> Records for processing
--*--

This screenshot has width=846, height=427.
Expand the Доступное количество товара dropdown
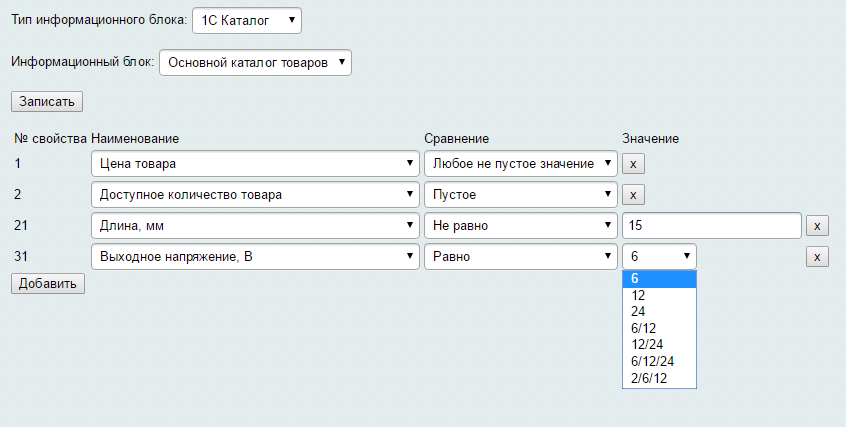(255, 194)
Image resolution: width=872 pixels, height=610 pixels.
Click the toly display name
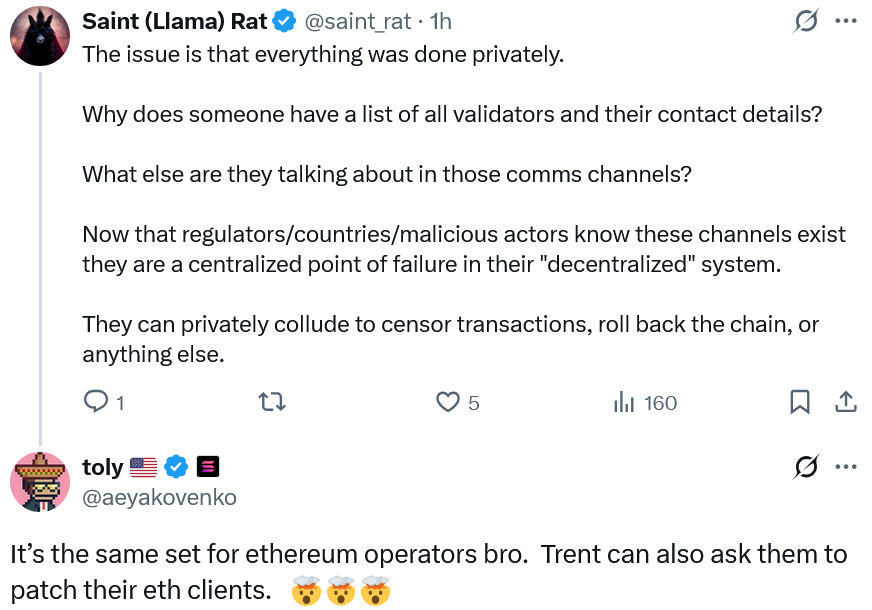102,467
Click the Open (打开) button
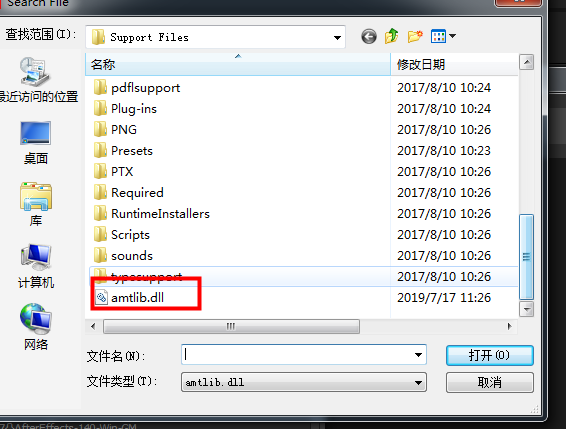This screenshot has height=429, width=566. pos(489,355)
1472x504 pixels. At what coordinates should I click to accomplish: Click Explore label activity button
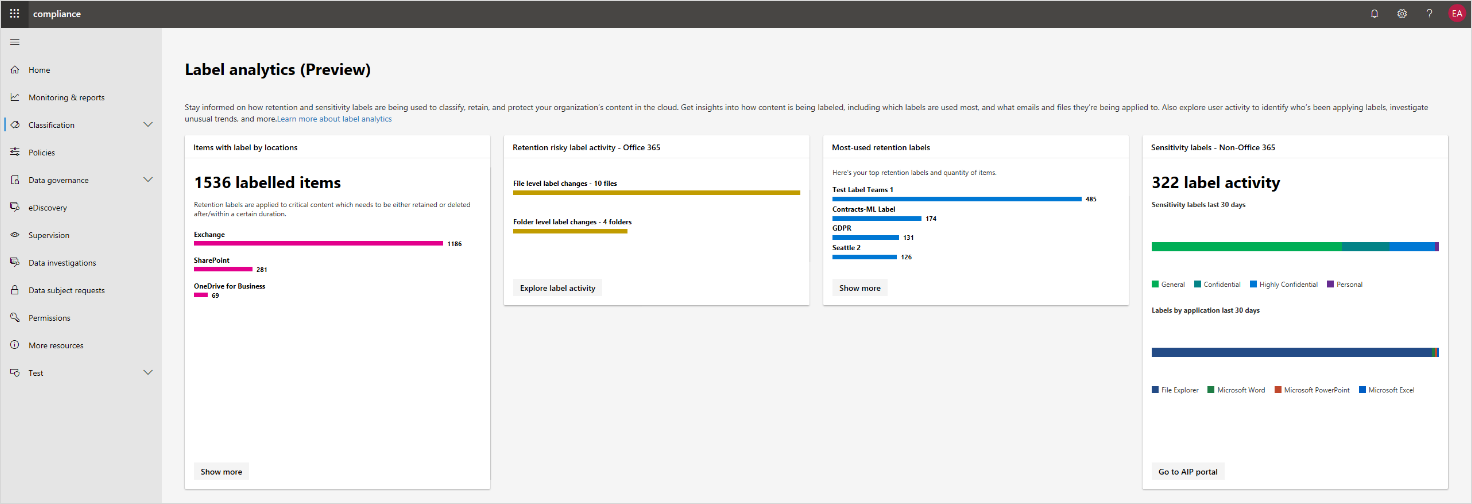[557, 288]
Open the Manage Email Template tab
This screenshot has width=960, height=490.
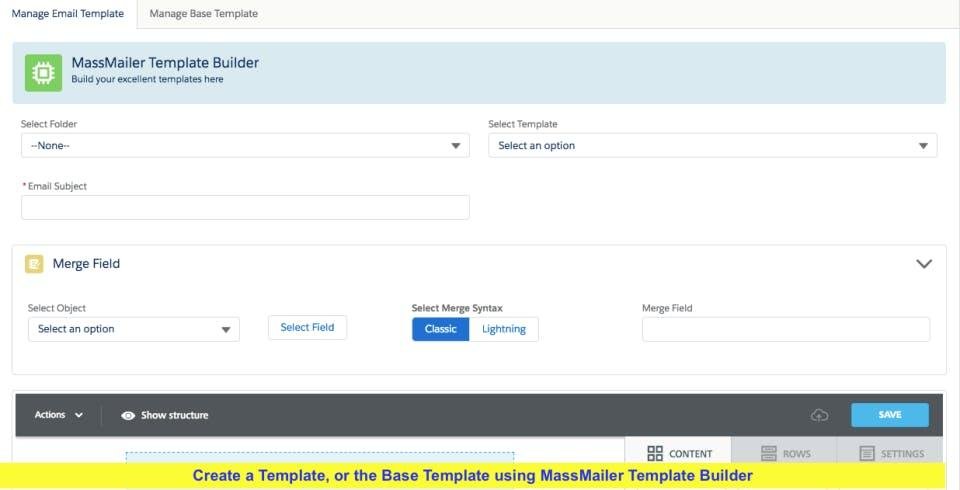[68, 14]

--*--

> What you are asked to do
Output each line of the records exactly. Any picture is skipped.

> Task answer
This screenshot has width=846, height=427.
Expand the Доступное количество товара dropdown
(255, 194)
Image resolution: width=872 pixels, height=610 pixels.
Click the toly display name
102,467
Click the Open (打开) button
This screenshot has height=429, width=566. pos(489,355)
1472x504 pixels. At what coordinates should I click to accomplish: Click Explore label activity button
[557, 288]
Open the Manage Email Template tab
This screenshot has width=960, height=490.
[68, 14]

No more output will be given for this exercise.